Tapi hanya ada satu orang yang selalu setia berada di ujung jalan yang tidak pernah Donghyuck tapaki. Yang walaupun dia pergi memakai sepatu orang lain, orang itu akan tetap percaya pada langkahnya. Sampai sini, Donghyuck kembali menangis, tapi tidak seberlebihan dibawah hujan seperti sinema elektronik India tadi.

“Hey, jangan menangis lagi. Sini.” Jeno menarik pelan lengan Donghyuck, menaruh cangkir hangat yang digenggam itu ke telapak meja, dan memangku badan pria berkulit eksotis itu di atas pahanya.

Malu dipandangi kagum oleh Jeno padahal dalam keadaan yang paling buruknya, Donghyuck menutup wajahnya. Jeno hanya tersenyum tipis akibat tingkah pria dambaannya itu.

“Udah ya sedihnya?”

“Aku jelek ya kalau lagi nangis?”

Jeno tertawa pelan lalu menggelengkan kepalanya.

“Kamu mau bagaimana juga tetap cakep menurut aku”

Donghyuck memajukan bibirnya, sedang tidak bisa membalas gombalan yang seenaknya dilontarkan oleh pemuda dibawahnya. Merasa sudah enakkan, Donghyuck berani mengindahkan pandangan retinanya dari bawah pahanya ke wajah Jeno yang masih sibuk menyatukan ceceran konstelasi di sekitar pipi pria gemini itu.
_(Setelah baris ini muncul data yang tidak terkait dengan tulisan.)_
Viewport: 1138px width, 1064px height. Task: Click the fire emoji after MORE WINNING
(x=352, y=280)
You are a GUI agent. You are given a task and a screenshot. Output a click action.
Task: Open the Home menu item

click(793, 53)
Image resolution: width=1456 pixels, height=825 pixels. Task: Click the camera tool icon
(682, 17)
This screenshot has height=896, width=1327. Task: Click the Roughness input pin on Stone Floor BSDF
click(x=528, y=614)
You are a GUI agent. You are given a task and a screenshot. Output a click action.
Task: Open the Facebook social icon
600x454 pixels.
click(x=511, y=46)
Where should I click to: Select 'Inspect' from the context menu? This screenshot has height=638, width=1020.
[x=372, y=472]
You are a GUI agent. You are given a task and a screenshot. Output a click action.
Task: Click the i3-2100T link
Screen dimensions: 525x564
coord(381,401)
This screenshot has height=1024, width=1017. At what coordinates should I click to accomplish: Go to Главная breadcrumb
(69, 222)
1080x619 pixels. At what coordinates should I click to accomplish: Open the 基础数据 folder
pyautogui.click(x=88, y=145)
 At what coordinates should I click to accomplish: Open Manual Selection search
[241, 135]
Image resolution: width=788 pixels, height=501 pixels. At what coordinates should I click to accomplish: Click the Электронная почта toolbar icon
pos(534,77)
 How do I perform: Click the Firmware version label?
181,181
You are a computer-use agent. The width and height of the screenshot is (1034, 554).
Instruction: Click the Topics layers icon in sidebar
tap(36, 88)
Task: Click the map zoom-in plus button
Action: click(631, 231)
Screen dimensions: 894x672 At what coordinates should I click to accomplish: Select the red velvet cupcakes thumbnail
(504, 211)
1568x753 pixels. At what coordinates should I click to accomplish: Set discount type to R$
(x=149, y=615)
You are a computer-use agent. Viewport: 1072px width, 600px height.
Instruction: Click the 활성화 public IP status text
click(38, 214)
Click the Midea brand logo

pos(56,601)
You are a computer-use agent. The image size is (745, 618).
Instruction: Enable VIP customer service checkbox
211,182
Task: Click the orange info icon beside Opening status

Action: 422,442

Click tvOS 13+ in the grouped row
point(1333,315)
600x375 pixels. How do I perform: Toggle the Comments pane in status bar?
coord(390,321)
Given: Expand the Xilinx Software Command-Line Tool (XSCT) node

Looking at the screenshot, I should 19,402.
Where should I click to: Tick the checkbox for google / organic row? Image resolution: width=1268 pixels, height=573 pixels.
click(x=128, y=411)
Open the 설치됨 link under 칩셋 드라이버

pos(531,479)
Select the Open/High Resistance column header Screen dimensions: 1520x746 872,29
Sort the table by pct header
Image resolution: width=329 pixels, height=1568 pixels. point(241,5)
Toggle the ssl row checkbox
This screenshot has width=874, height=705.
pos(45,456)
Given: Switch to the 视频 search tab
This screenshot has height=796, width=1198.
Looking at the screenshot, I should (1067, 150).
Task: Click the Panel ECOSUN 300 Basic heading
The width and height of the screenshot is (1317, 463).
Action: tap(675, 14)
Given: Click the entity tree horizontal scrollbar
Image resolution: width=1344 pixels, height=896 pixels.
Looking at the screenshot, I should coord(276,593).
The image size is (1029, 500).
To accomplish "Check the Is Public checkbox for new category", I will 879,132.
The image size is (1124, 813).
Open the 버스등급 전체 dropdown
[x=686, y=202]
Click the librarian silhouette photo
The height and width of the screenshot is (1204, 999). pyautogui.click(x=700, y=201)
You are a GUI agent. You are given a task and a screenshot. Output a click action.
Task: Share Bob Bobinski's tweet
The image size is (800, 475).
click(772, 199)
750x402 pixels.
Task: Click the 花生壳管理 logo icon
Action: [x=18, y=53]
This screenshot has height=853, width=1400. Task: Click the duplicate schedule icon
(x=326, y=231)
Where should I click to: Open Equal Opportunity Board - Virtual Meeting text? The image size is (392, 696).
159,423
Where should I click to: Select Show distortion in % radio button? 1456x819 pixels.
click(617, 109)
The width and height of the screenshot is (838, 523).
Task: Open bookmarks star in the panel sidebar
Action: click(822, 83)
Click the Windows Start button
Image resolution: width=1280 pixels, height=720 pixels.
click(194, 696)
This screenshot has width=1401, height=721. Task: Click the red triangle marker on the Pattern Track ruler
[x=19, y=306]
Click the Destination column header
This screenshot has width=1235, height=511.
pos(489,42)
“Jen, kalau pamrih kamu terbalas sekarang mau gak?”

Jeno mengerjapkan matanya lalu langsung mengeluarkan ciri khas senyumannya. Membuat Donghyuck bertindak implusif dengan memegang dua belah peach wajah Jeno dan menyatukan dua bibir ranum itu.

Dengan ciuman yang lembut, suara cipakan kecil, dan hisapan halus tanpa terburu seperti waktu hanya dimiliki dua pemuda itu, Donghyuck berusaha memberi tahu Jeno bahwa dia juga merasakan hal yang sama. Bahwa Donghyuck akhirnya berjalan di tempat yang sama, alur yang sama, dan tujuan yang sama.

Donghyuck akhirnya kembali ke rumah berbentuk seorang manusia yang terlalu baik untuknya, seorang Lee Jeno.